14 août 2007
Il entend promouvoir la bonne volonté entre les peuples grâce au sport.
Washington - Cal Ripken, vedette vénérée du base-ball aux États-Unis, et qui vient d'accéder au Panthéon des meilleurs joueurs de ce sport national, a l'intention de mettre ses talents démontrés de formateur de jeunes au service du gouvernement américain en qualité d'ambassadeur sportif itinérant pour la diplomatie publique.
Sa première mission consistera à organiser, en Chine, du 28 octobre au 6 novembre, un programme d'initiation de jeunes au base-ball, discipline qui gagne en popularité dans ce pays.

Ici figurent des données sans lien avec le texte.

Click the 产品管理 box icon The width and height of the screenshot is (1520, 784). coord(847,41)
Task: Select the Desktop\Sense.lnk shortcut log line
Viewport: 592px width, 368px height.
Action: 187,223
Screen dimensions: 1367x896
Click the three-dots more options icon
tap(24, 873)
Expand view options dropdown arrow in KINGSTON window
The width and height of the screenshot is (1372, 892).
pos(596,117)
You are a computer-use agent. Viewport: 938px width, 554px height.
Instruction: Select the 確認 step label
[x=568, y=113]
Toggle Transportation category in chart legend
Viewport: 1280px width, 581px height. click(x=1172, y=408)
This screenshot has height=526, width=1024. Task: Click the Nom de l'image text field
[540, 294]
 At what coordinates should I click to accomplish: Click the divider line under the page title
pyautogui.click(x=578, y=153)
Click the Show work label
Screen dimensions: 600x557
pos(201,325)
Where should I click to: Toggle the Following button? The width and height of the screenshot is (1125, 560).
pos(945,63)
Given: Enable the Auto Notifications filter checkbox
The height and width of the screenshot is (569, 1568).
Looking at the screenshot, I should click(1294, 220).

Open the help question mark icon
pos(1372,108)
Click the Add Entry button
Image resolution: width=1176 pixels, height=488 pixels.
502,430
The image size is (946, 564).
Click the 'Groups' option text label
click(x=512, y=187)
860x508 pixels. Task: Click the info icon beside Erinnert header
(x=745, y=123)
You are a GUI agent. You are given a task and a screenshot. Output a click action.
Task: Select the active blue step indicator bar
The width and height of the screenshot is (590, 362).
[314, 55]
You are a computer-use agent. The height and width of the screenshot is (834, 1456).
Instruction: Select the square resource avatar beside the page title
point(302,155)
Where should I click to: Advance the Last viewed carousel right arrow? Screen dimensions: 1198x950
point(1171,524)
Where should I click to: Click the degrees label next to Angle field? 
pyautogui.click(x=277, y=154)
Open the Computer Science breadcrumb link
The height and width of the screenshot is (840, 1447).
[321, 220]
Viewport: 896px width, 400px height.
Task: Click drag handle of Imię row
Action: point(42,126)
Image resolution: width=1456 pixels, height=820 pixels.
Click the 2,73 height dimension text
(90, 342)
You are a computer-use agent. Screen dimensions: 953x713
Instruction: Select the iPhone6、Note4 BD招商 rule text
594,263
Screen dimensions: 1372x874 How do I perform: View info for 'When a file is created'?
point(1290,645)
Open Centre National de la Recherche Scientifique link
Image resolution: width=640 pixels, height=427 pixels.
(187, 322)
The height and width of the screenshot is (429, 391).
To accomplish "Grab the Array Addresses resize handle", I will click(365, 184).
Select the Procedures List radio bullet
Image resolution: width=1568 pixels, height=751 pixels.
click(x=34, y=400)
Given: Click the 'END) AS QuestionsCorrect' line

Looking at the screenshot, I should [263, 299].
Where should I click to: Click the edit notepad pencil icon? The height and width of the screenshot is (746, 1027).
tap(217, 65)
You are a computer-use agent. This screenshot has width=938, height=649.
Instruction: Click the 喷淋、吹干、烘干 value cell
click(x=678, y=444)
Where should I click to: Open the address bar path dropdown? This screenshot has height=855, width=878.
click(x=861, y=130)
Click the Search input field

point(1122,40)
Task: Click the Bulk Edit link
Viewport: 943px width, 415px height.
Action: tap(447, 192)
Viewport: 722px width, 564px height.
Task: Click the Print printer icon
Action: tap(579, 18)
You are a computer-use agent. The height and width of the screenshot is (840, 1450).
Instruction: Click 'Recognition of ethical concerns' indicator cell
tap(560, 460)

Joueur exceptionnel tant à la défense en milieu de terrain qu'à l'attaque pour l'équipe des « Orioles » de Baltimore (Maryland) où il a passé ses vingt et une années de carrière, Cal Ripken a déclaré, le 13 août, lors d'une cérémonie au département d'État, qu'il souhaitait ardemment, dans le cadre de ses nouvelles fonctions, consolider les relations d'amitié entre des peuples de langue et de culture différentes.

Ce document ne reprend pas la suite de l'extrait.